Bayesian statistics are often presented as a better, modern alternative to the Frequentist approaches centred around NHST and the resulting obsession with statistical significance. This chapter outlines the basic ideas of Frequentist and Bayesian statistics. It raises critiques of the Frequentist approach but also points out constraints on the Bayesian approach that are often omitted or overlooked. In particular, the chapter discusses how both Bayesian and Frequentist approaches rely on a move from statistical hypotheses to substantive hypotheses that cannot be justified by consideration of the statistics alone. Instead, both approaches can lead to sound knowledge through a care for data analysis, tied to the experiments that generate the data.
Many statistical tests that are commonly used rely on the assumption that data are normally distributed. This chapter discusses why normality commonly occurs in statistics but also how, in many practical situations in HCI, it is not safe to assume normality. It also shows how tests for normality are not meaningful or useful. Instead, where normality is in doubt, analysis should be more careful and use suitable alternative tests.
Effects and the size of effects are proposed as a key way to overcome the limitations of significance testing in modern statistics. However, traditionally, effects are usually added on to the statistical testing procedure. This chapter proposes instead thinking first about what effects to look for in the context of the research and its maturity within the discipline of HCI. The main types of effect, changes in location, stochastic dominance and (co)variation, are described.

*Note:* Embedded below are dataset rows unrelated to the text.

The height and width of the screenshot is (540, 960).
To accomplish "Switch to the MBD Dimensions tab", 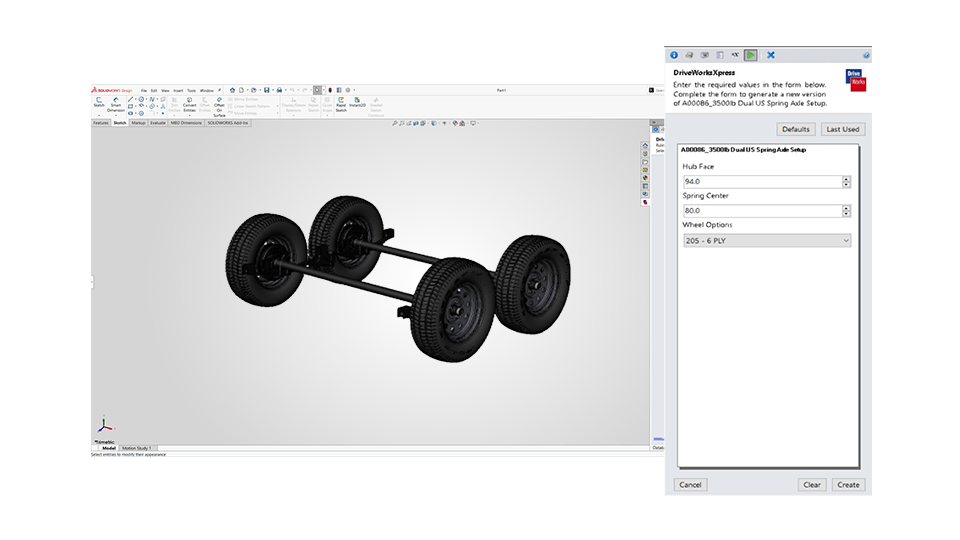I will coord(186,123).
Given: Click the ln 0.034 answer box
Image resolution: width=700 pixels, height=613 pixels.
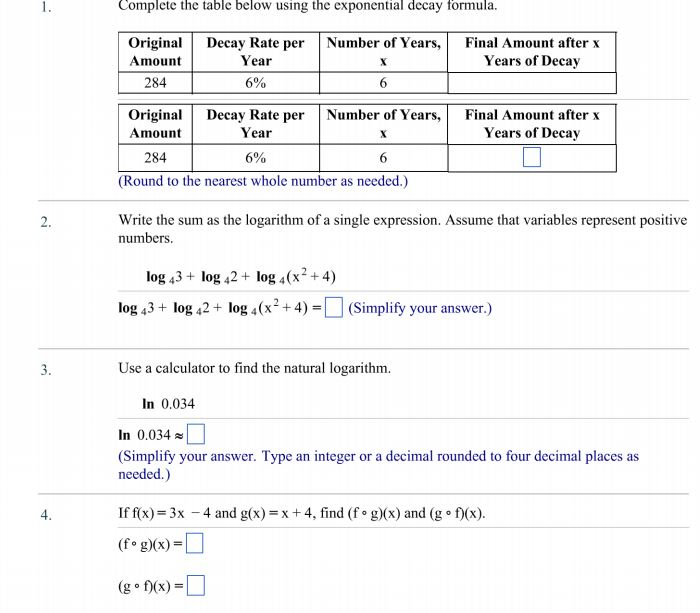Looking at the screenshot, I should point(196,435).
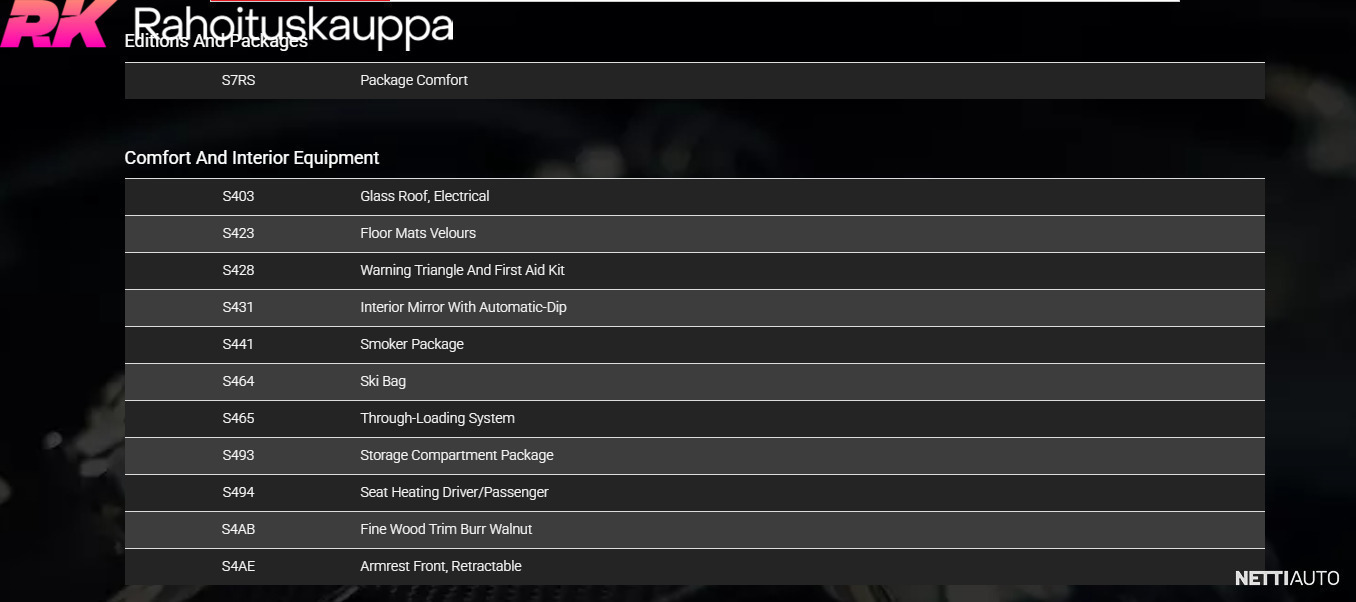Image resolution: width=1356 pixels, height=602 pixels.
Task: Click the S465 option code
Action: [238, 419]
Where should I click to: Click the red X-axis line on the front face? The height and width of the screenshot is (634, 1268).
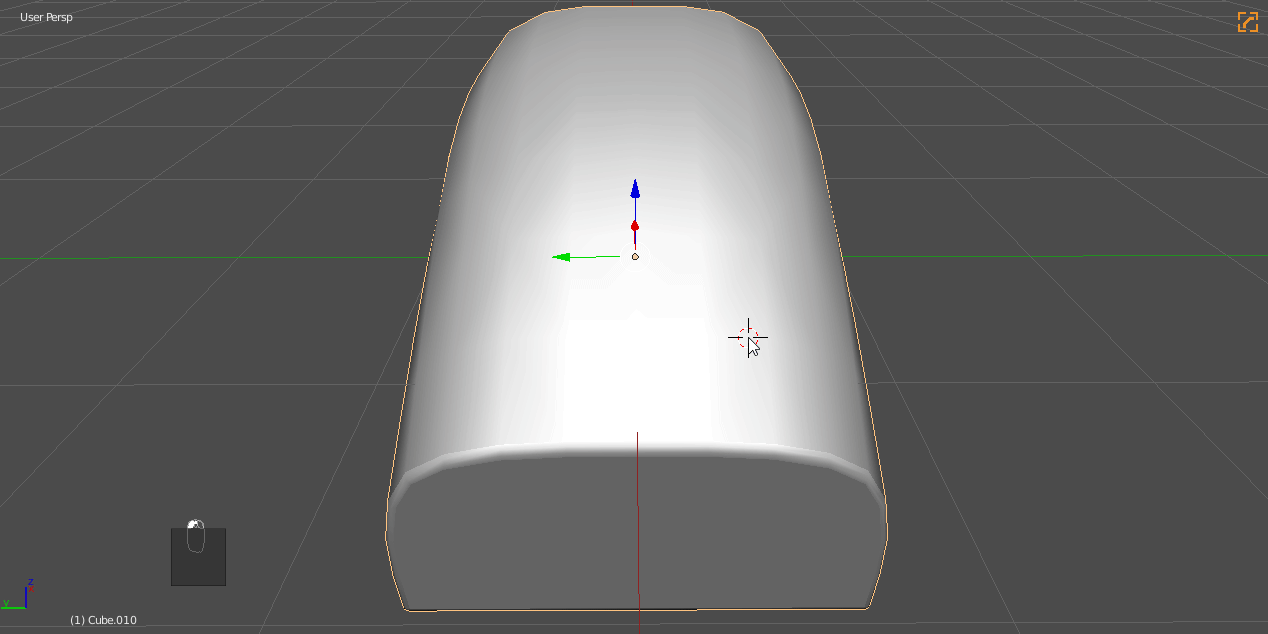tap(638, 550)
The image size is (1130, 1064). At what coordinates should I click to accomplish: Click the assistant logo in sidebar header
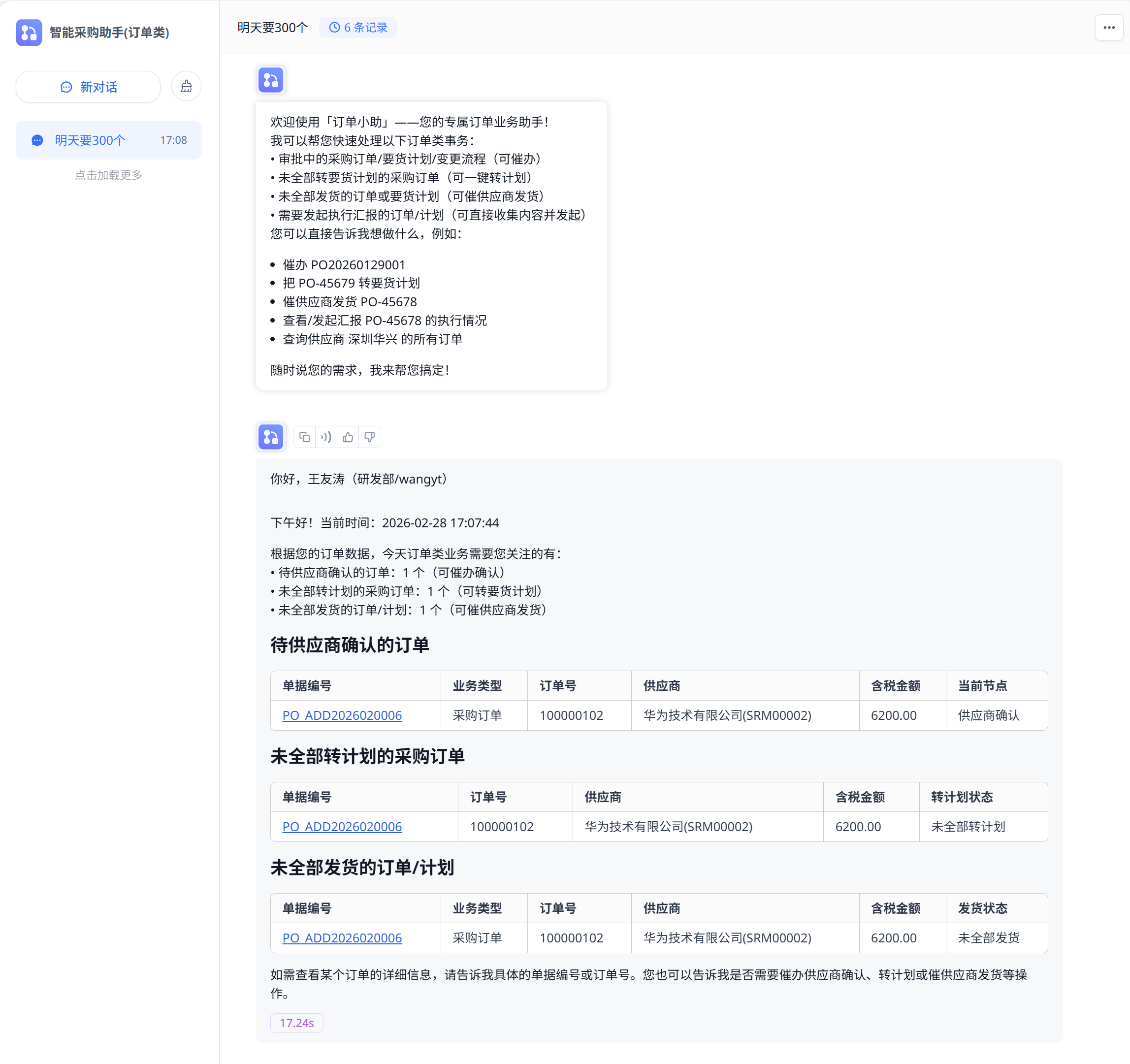29,32
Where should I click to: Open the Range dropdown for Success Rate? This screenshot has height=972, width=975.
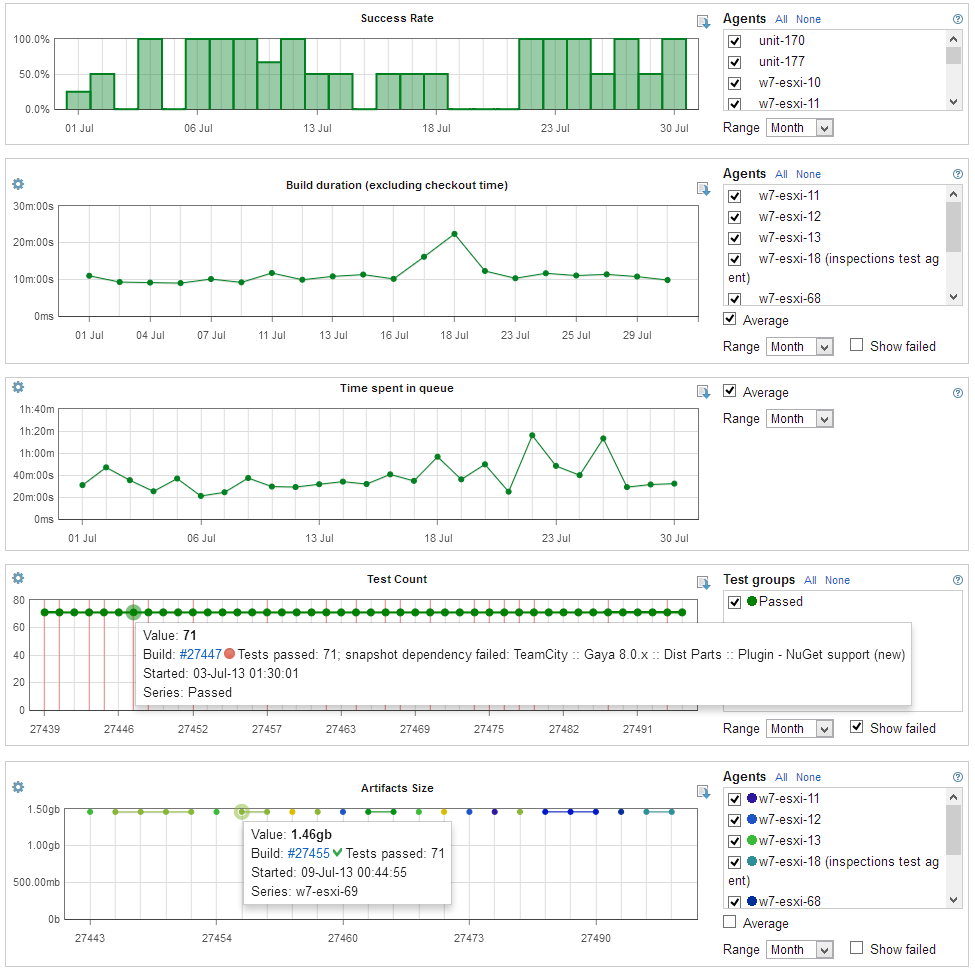[x=799, y=127]
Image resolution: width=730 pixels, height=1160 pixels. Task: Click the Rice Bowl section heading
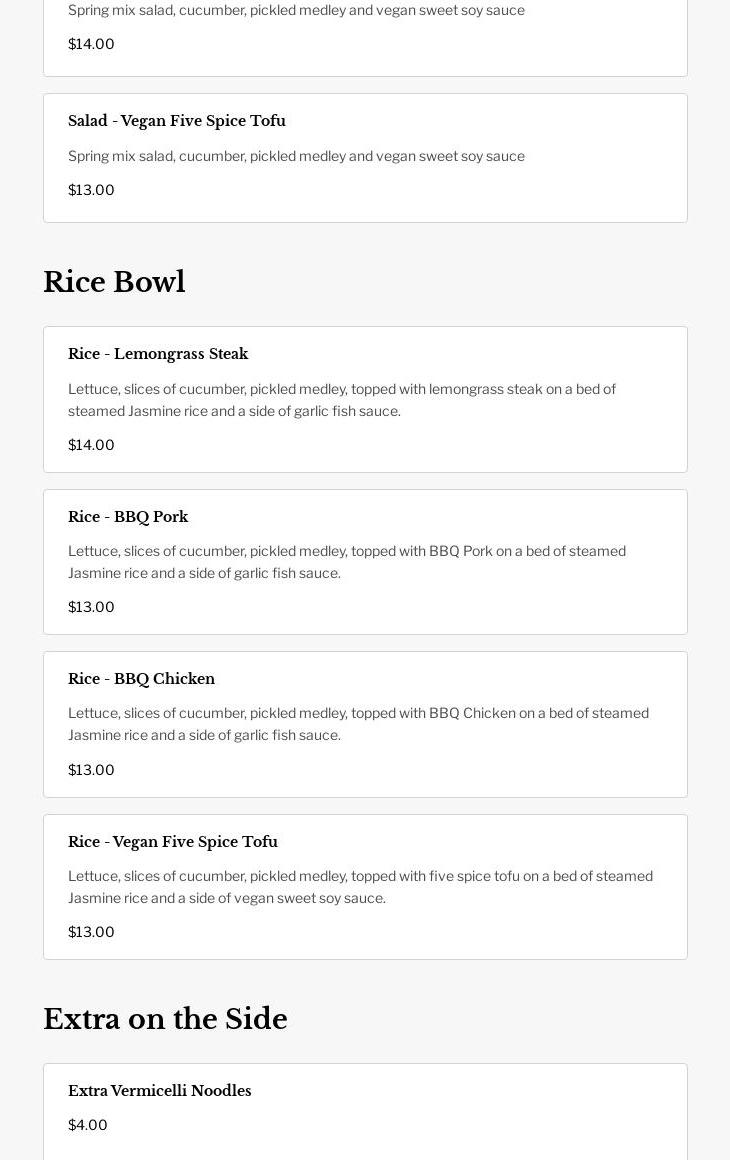tap(114, 282)
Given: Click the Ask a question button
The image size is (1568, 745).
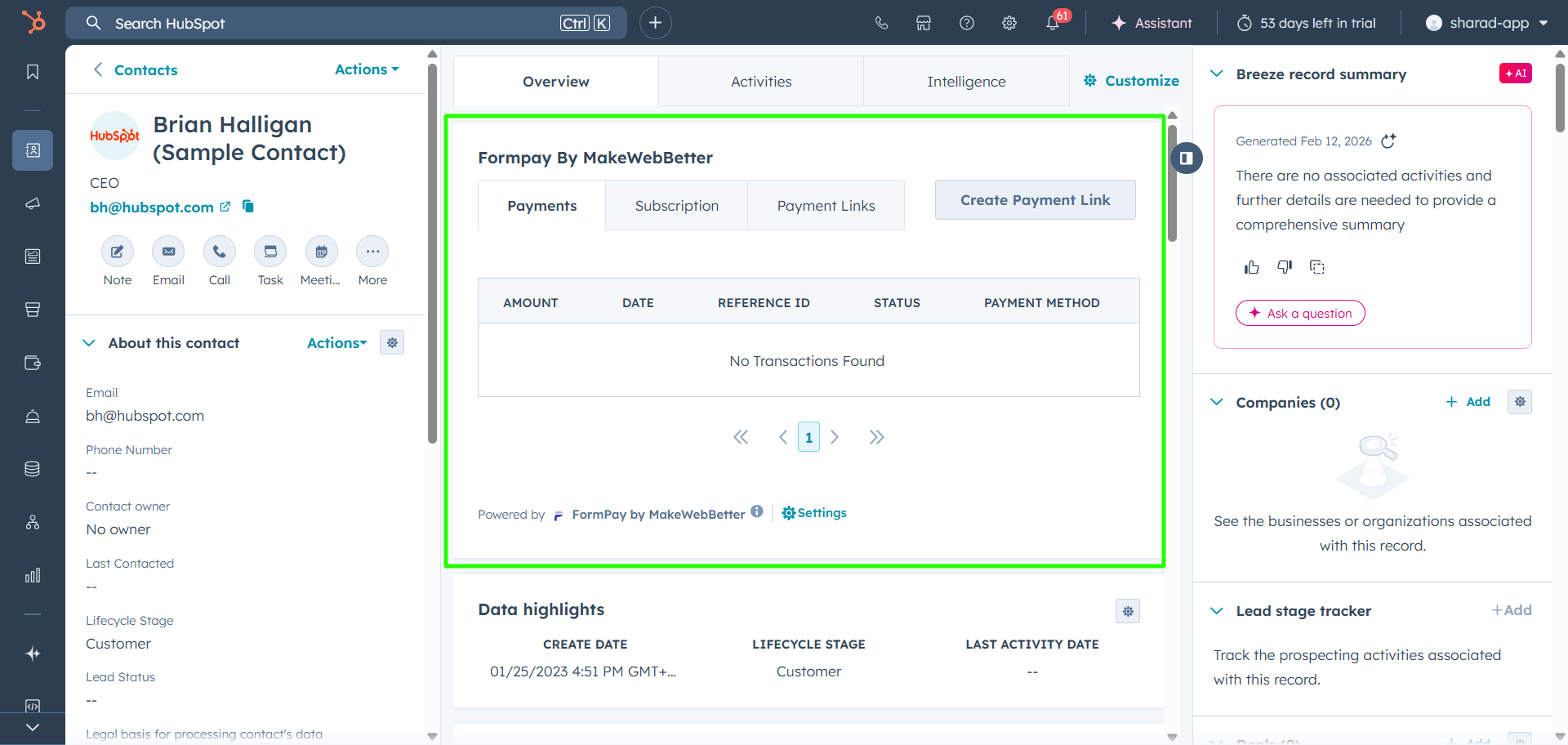Looking at the screenshot, I should 1300,313.
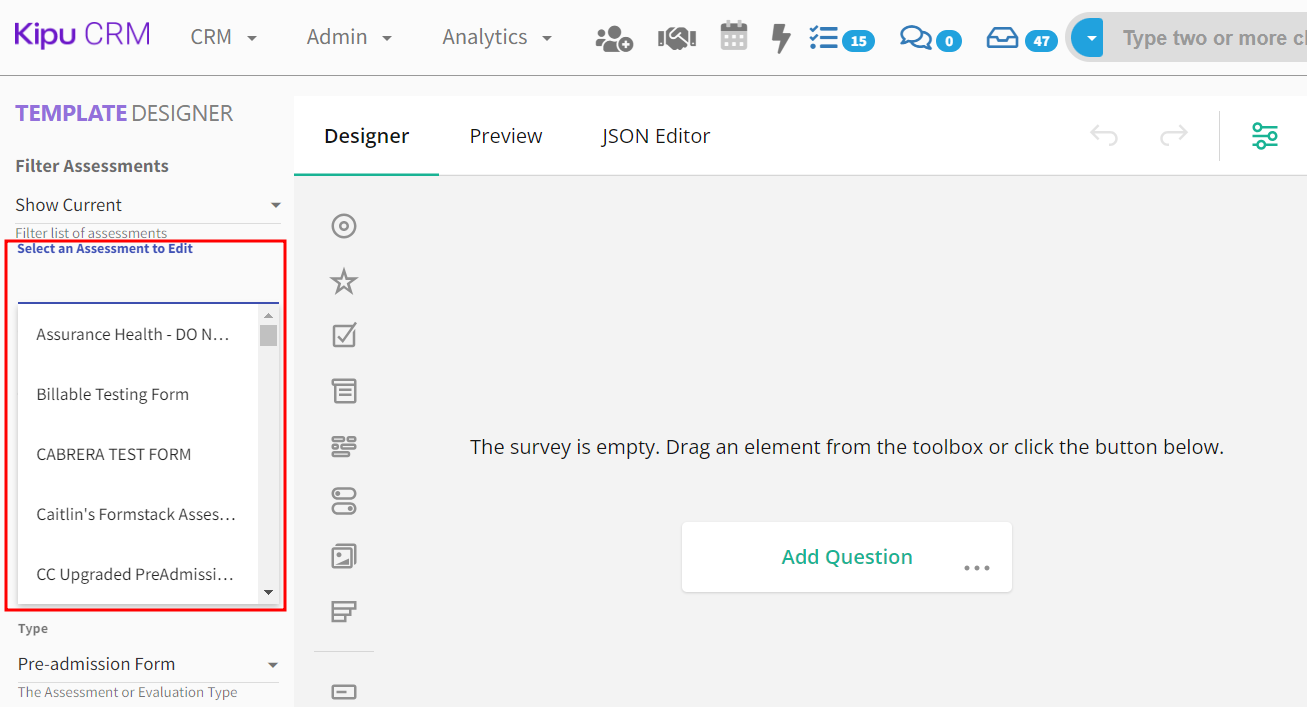The image size is (1307, 707).
Task: Select the star rating toolbox element
Action: click(344, 282)
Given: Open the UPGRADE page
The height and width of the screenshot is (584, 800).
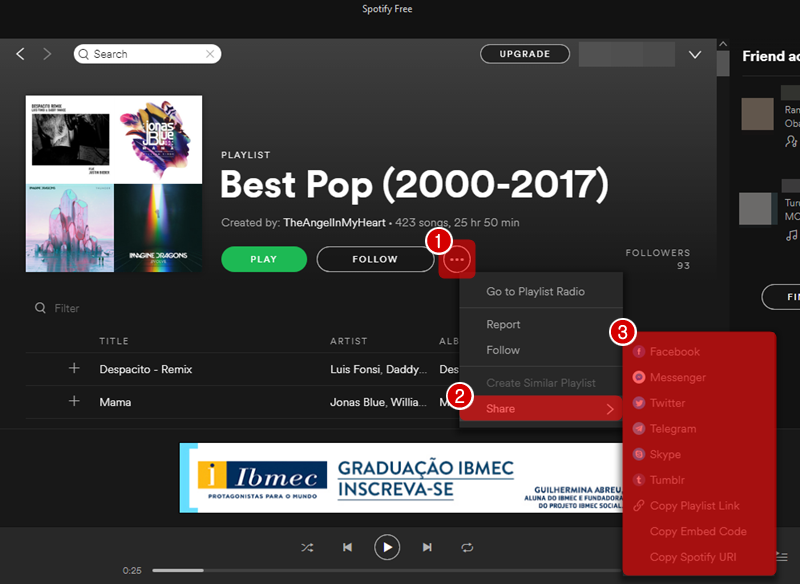Looking at the screenshot, I should coord(525,53).
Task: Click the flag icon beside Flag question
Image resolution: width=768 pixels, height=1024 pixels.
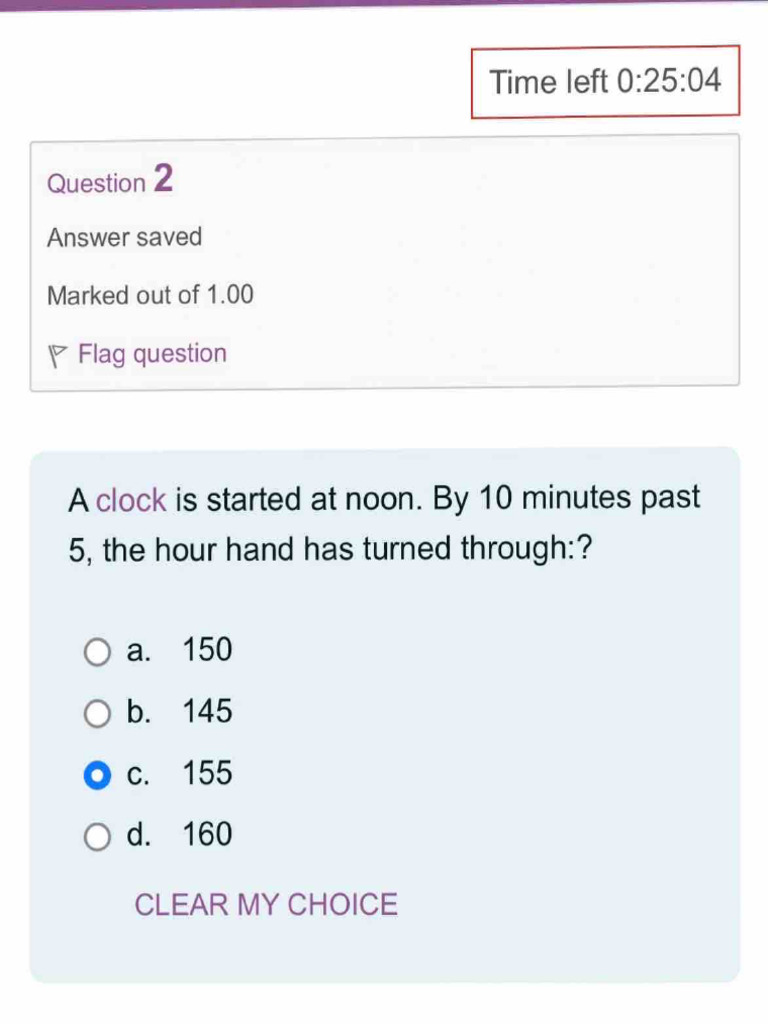Action: (59, 355)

Consideration of which of these effects that current best knowledge can predict leads to choosing the test most suitable to find those effects.
Cronbach's alpha is often used as a key measure of reliability in questionnaires developed in HCI. However, the state-of-the-art literature on Cronbach's alpha shows that it is itself not a reliable measure. This chapter demonstrates the problems and leads to a more nuanced interpretation of reliability, using both Cronbach's alpha and other more modern alternatives.